Could critical infrastructure attacks be making a comeback? Or did these invisible threats never leave in the first place? Extensive research reveals that as many as four threat actors many have been involved in creating Stuxnet, the sophisticated computer worm that demolished Iran’s nuclear infrastructure in 2007. In light of recent discoveries about similarities in malware samples, cyberespionage appears to be a growing threat that can hide for years before its discovered.
Initially identified as a cyberespionage collaboration between the US and Israel, the Stuxnet hacking operation seems to have included Flame and Duqu variants, with research pointing to a fourth malware team involved in developing Stuxnet.
The discovery was made by Juan Andres Guerrero-Saade and Silas Cutler, researchers at Alphabet’s Chronicle Security who were investigating the GossipGirl Supra Threat Actor (STA) cluster. They used YARA to scan code collected over the years in the VirusTotal database to look for any connection between Stuxnet and other malware samples.
The researchers identified Flowershop, operating since 2002, and Flame 2.0, which was believed to have been disabled by its Israeli creators. According to the researchers, the malware was never killed off. Instead its creators made it harder to detect.
“The value of this recent finding is twofold: First, it suggests that yet another team with its own malware platform was involved in the early development of Stuxnet. And secondly, it supports the view that Stuxnet is in fact the product of a modular development framework meant to enable collaboration among diverse, independent threat actors,” reads the technical analysis. “Our recent findings, alongside the outstanding body of previously reported technical analysis on this threat, would place the ‘Flowershop team’ alongside Equation, Flame, and Duqu as those involved in tooling the different phases of Stuxnet as an operation active perhaps as early as 2006. Perhaps the most apt metaphor for Stuxnet is that of a ‘plane built as its being flown’.”

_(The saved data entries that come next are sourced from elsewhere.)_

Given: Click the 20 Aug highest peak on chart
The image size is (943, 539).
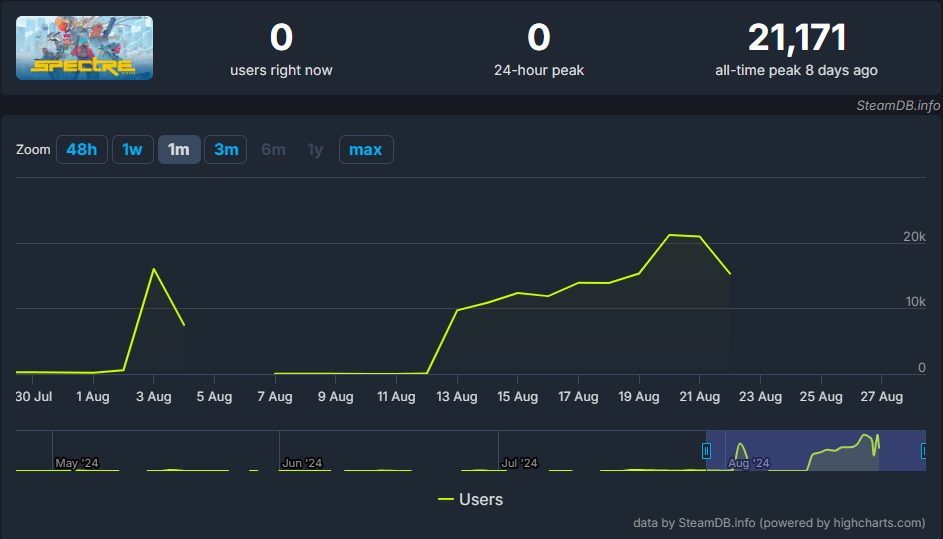Looking at the screenshot, I should coord(669,235).
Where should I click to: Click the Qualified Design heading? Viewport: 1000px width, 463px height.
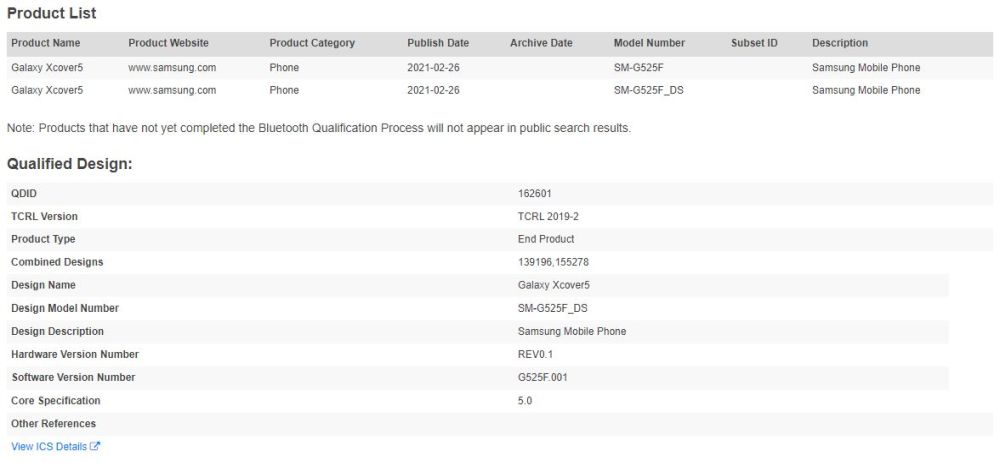(70, 164)
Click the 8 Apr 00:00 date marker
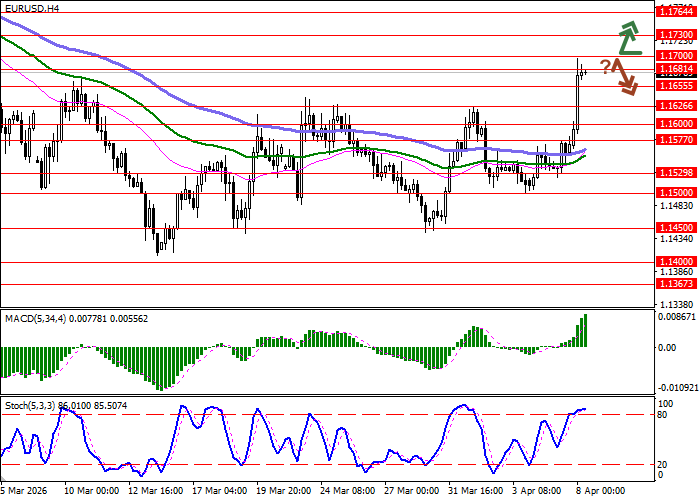The height and width of the screenshot is (500, 700). coord(598,491)
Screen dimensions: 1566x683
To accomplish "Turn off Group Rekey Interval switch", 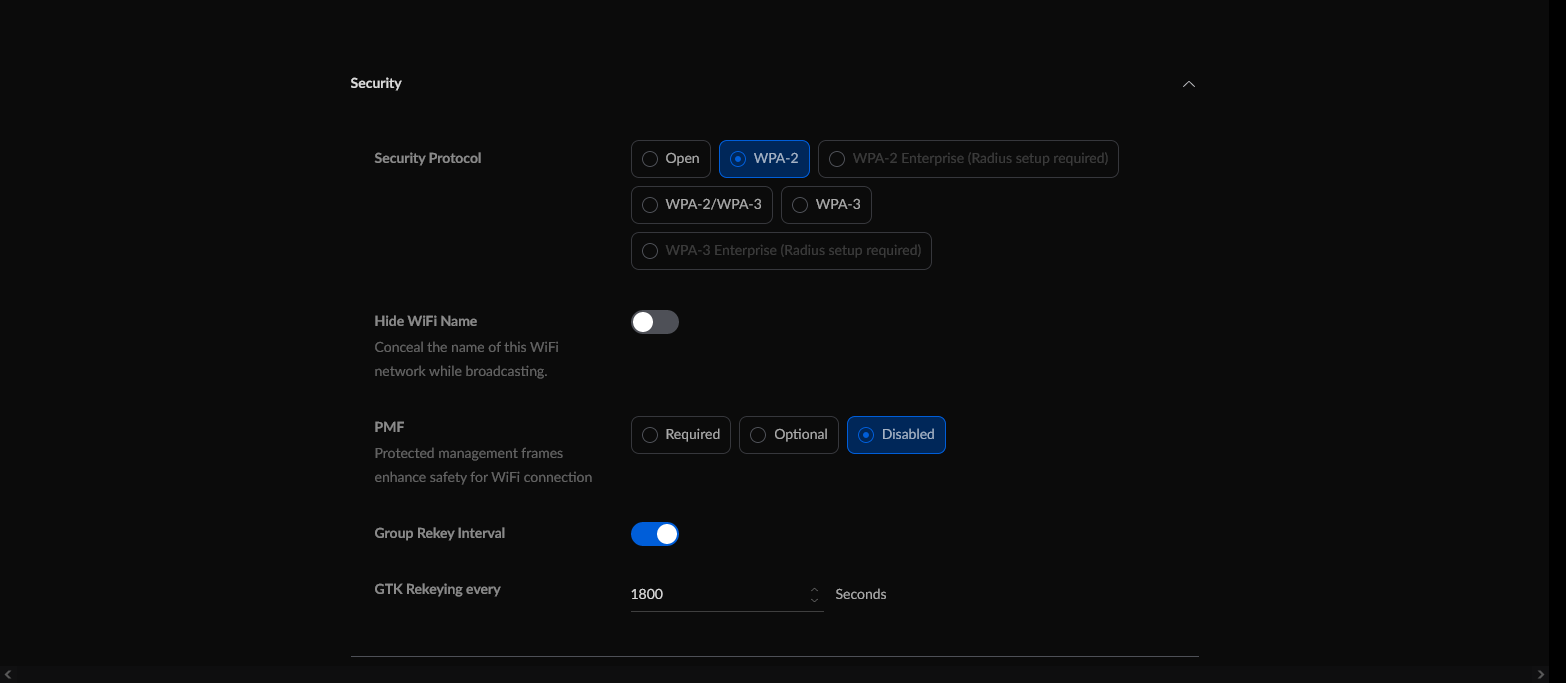I will pos(655,534).
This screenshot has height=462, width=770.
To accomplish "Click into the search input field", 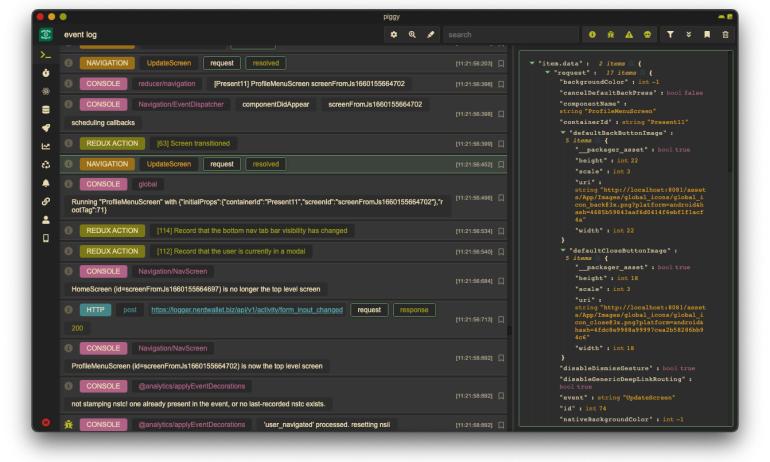I will point(510,34).
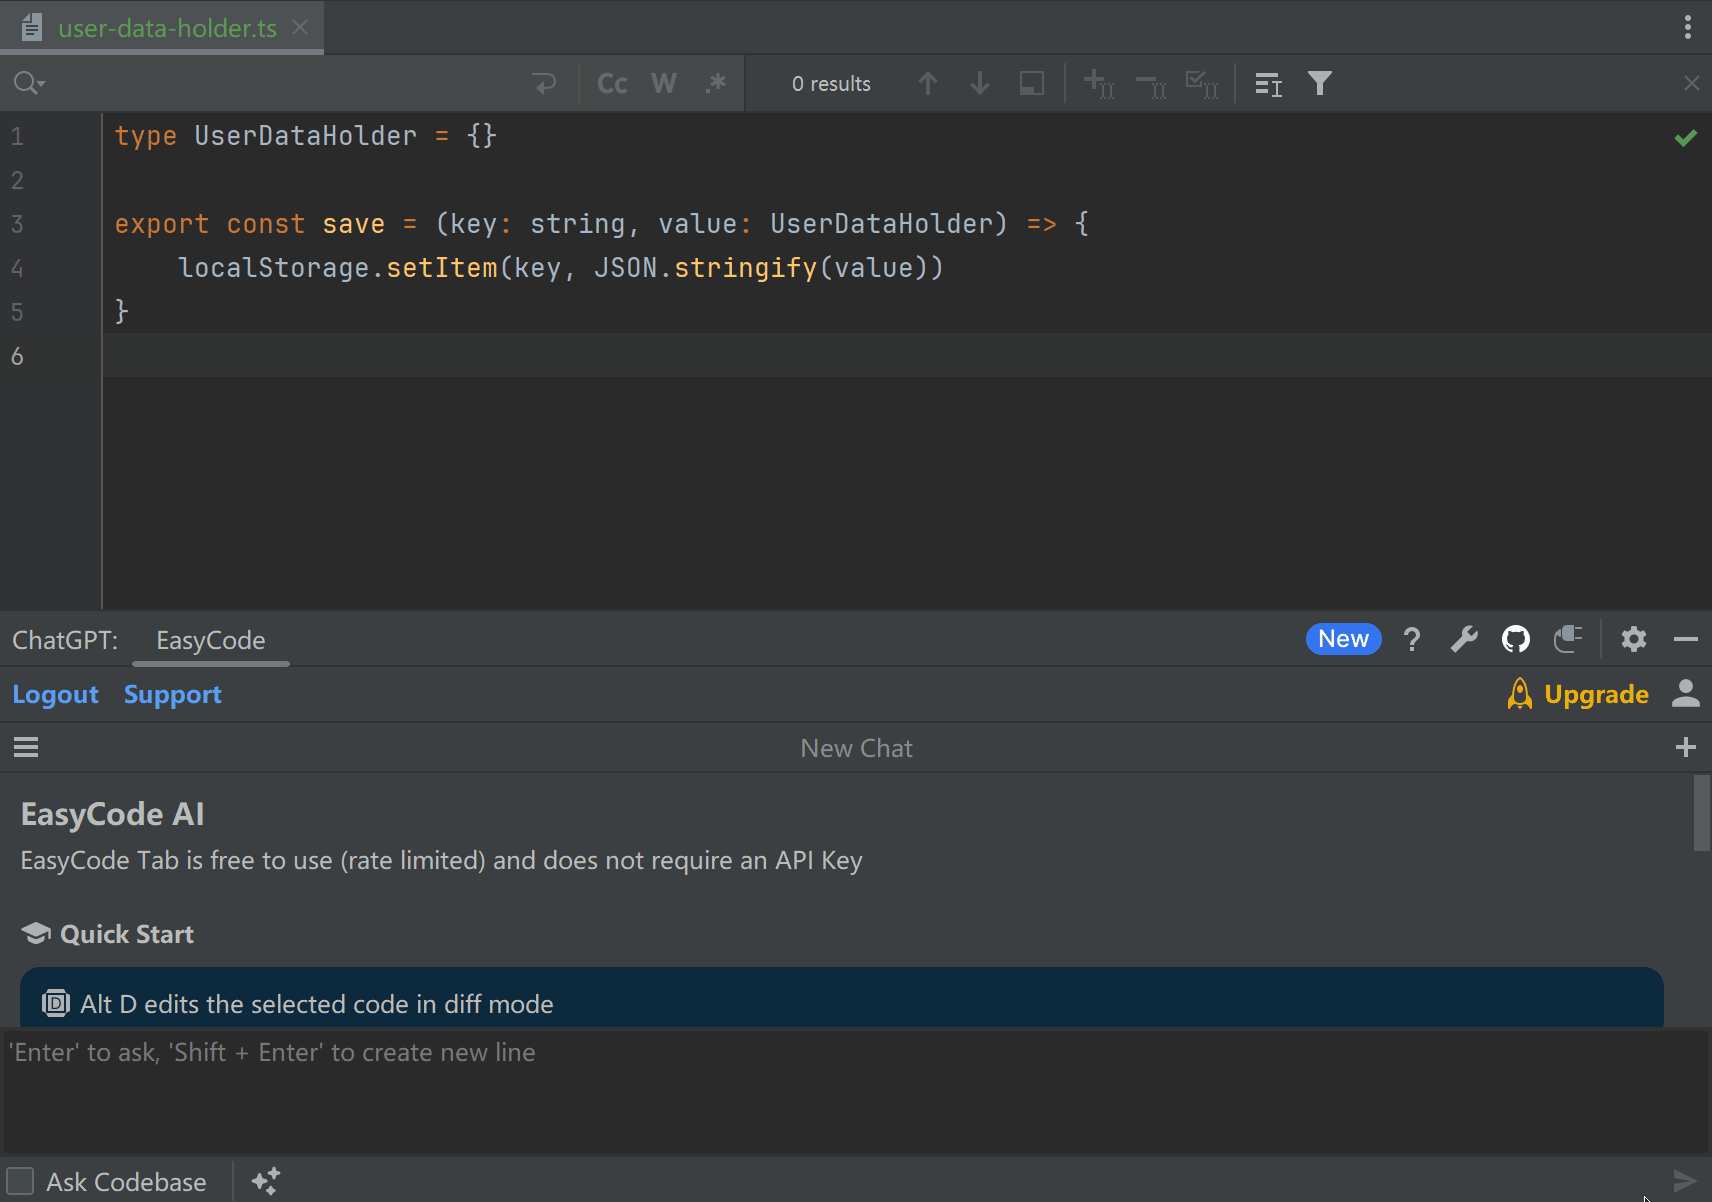
Task: Open search history dropdown magnifier
Action: 29,84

Cybercriminal organizations know that critical infrastructures such as water, energy, transportation, telecommunications and hospitals are vulnerable: a perfect target for a nation-state attack that wants to cripple a country and possibly cause physical harm. According to Bitdefender researchers, ransomware is one of the top threats targeting critical infrastructures. Even though it’s one of the most profitable malware attacks, Bitdefender researchers say it is currently “plateauing,” while more exploits are expected to occur in the IoT ecosystem. Critical infrastructures now include connected devices so hackers will look into monetizing their weaknesses through third-party vulnerabilities and software glitches, especially in the medical field, while network-level exploits will be more prevalent in the banking sector.